Within the first two weeks of class I knew what I wanted my thesis to be. It was as though a veil had been lifted. I realized for the first time how much I had to say and how little of it needed to be depicted in a literal visual sense to be understood. Color became my language and my thesis evolved into the process of listening to one song throughout the duration of a piece and painting circles to create what I would call Colorscapes. Immersing myself in the experience of each painting and creating the space for myself to fall into flow, a state of effortless focus and oneness with the process, allowed me to express my feelings through color, opacity and scale in a way that felt cathartic and honest to the core of my being.
After completing my work and exhibiting it alongside the graduating BFA Painting majors at the annual student exhibition on campus I sold three of my paintings, graduated with a BFA in illustration and two minor degrees in painting and art history, moved back home to Connecicut and worked part time while pursuing my artistic endeavors. I sold some work, participated in a few group shows, did live painting at a couple festivals, and in 2020 signed a contract with a self publishing author to illustrate a mindfulness centric children’s book.
Creating the children’s book, titled We Are Enough, was an incredible experience, though challenging. We Are Enough made me proud of what I had learned while earning my degree in illustration. Ater struggling to feel confident as an illustrator throughout my undergraduate career it was extremely surreal to see how many people resonated with the illustrations and recognized how much love was poured into each page. The process of creating the book from conception to completion took two years and required me to think about depicting complex ideas in a visual language that was the complete opposite of how I had been so focused on thinking for such a long time prior. That experience ended up altering how I thought about my career as an artist as a whole, and impacted greatly what kind of work I thought I should be doing.
By the time We Are Enough was published I had finished a three month road trip and moved to Colorado. Needless to say, driving cross country alone, living out of your car and witnessing some of the most beautiful and awe inspiring things in the world changes a person. I could write a book about what that trip meant, and means, to me but I’ll leave it at that for now. What I will say is that my road trip without a doubt changed how I viewed myself as an artist, maybe even more so how I saw my future as an artist.
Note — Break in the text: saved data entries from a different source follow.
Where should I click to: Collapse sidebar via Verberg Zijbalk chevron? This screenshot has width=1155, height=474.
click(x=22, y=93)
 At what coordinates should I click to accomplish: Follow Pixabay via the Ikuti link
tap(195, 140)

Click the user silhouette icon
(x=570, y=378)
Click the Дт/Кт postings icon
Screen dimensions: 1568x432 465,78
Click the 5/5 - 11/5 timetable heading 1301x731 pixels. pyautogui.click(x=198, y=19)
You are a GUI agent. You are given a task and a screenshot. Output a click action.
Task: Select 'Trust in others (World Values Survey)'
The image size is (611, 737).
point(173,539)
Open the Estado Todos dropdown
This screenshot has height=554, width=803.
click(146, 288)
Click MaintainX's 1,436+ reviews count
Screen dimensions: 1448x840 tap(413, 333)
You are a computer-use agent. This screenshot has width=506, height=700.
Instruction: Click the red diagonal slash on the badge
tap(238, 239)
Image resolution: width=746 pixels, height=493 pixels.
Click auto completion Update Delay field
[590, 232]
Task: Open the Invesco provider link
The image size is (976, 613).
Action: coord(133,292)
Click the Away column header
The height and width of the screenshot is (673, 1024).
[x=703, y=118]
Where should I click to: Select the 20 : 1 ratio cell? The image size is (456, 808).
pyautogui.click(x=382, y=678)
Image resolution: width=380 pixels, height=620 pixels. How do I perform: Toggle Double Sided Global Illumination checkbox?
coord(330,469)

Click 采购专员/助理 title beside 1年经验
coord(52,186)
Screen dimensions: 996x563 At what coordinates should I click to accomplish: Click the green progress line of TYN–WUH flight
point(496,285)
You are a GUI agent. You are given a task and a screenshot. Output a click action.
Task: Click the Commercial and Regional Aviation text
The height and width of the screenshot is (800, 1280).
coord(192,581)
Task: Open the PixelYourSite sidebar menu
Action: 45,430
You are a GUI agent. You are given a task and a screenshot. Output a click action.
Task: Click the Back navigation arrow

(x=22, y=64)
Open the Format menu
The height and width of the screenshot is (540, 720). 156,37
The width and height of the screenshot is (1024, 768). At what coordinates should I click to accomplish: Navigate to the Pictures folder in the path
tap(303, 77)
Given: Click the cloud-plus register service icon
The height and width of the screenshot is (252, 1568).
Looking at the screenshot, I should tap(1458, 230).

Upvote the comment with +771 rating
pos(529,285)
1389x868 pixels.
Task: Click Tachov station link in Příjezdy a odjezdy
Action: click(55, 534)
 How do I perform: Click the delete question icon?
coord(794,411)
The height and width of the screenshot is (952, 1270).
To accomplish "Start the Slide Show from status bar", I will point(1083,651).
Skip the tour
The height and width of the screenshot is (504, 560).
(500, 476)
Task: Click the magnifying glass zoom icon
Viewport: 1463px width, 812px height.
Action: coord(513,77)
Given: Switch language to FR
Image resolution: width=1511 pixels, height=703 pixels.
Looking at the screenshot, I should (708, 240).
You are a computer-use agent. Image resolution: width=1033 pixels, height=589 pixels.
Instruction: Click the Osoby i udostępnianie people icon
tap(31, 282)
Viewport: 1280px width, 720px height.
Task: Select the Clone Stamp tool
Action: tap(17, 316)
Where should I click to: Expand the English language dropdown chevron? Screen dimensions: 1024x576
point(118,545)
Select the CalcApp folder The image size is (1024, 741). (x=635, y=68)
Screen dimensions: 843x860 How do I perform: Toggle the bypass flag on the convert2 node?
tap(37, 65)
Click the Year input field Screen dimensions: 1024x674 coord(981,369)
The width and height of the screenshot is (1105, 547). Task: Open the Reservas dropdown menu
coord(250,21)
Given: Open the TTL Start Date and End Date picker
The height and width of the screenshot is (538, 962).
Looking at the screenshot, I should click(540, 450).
I started to think I needed to show that I could do everything in order to earn the right to lean into abstraction. I have an illustration degree after all, and anyone can throw paint on a canvas, or draw a circle. Right? It was suddenly extremely important that I ditch the circles and forget about abstraction. No more colorscapes, landscapes all day, baby. So that’s what I did. I dedicated myself to figuring out how I wanted to capture landscapes. How to lay down my brush strokes, how much detail to include, asking myself questions like “how true should I be to the photograph I’m working from?”, should I impose “unrealistic” colors to capture a feeling, or learn to lean into realism and let the intrinsic surreal quality of nature do the talking…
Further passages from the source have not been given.